Thomas Legrand revient sur la démission de Pierre Person, n°2 de LREM, et explique pourquoi, depuis de Gaulle, jamais aucun président n’a été aussi seul à décider de l’orientation politique, comme des détails de son application, qu'Emmanuel Macron.

Emmanuel Macron, président de la république française
Emmanuel Macron, président de la république française © AFP / Charles Platiau

Le pouvoir personnel, c’était la critique formulée par les républicains parlementaristes contre de Gaulle. Mais depuis, chaque président, bien que bénéficiant de tous les attributs que leur confère la fonction, devaient quand même s’appuyer sur une majorité, sur une tradition, une lignée de droite ou socialiste par laquelle ils étaient, au moins politiquement, liés. 

Selon nos institutions, le chef de l’Etat est président de tous les Français. 

En vrai (surtout depuis le quinquennat), il était identifié à un camp, repère pour tout le monde autant que limite pour lui. Il y avait des positions qu’il ne pouvait pas prendre sous peine de trahir les siens et la cohérence d’une histoire de droite ou de gauche. Chacun de ses revirements était une entorse à son camp, à la chaîne dont il était le dernier maillon. Il le payait cash. 

Ils l’ont tous payé. Mitterrand et Chirac en perdant les législatives, Giscard, Sarkozy et Hollande en ne faisant qu’un mandat. 

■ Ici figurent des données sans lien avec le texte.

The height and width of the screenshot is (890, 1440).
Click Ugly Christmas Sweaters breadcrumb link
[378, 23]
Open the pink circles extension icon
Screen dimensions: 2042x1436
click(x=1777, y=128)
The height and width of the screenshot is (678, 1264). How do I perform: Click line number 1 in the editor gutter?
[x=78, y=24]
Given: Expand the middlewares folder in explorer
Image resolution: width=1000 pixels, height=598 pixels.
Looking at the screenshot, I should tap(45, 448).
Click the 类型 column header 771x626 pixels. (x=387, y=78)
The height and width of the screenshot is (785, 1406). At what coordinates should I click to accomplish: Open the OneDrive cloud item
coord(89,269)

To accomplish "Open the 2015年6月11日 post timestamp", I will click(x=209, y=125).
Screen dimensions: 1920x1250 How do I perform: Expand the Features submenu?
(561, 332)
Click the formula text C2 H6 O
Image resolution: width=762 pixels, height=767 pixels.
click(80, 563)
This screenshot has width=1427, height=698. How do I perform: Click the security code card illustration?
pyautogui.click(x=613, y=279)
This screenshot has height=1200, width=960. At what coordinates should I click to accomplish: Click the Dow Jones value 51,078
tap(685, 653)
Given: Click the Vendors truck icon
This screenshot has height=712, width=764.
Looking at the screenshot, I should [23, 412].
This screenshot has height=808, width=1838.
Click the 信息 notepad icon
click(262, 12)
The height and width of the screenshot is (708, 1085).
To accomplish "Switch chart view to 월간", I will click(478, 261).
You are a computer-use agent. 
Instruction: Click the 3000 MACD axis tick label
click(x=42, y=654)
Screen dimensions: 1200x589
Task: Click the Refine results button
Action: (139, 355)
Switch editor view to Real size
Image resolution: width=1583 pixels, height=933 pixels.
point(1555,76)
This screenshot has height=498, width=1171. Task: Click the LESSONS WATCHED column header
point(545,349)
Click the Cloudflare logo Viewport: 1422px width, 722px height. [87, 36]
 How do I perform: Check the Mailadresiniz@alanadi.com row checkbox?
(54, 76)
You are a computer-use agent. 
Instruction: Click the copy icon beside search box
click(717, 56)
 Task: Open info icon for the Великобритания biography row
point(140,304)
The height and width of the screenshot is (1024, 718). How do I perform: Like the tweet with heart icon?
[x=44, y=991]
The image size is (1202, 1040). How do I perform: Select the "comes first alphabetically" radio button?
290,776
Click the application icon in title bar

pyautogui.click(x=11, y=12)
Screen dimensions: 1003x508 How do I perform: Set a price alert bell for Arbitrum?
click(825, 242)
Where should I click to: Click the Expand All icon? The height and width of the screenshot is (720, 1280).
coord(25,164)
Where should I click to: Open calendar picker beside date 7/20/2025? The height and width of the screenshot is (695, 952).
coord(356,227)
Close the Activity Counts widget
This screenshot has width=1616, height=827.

Emmanuel Macron n’a aucune de ses contraintes. Il est, lui, du camp qui n’existe pas ! Et donc la politique qu’il mène est désormais (plus de deux ans après l’élection) le résultat de son bon vouloir. 

Depuis de Gaulle, jamais aucun président n’a été aussi seul à décider de l’orientation politique, comme des détails de son application.

A ce point ? 

Qui peut le contraindre ? Son parti est à la fois inexistant et ultra majoritaire. D’ordinaire, un parti majoritaire a patiemment implanté ses cadres sur le territoire, créé des liens avec le monde syndical et associatif, défini une vision de la société, un but que, peu ou prou, tout le monde identifie. Puis, après avoir convaincu une majorité de Français, il porte l’un des siens à l’Elysée. 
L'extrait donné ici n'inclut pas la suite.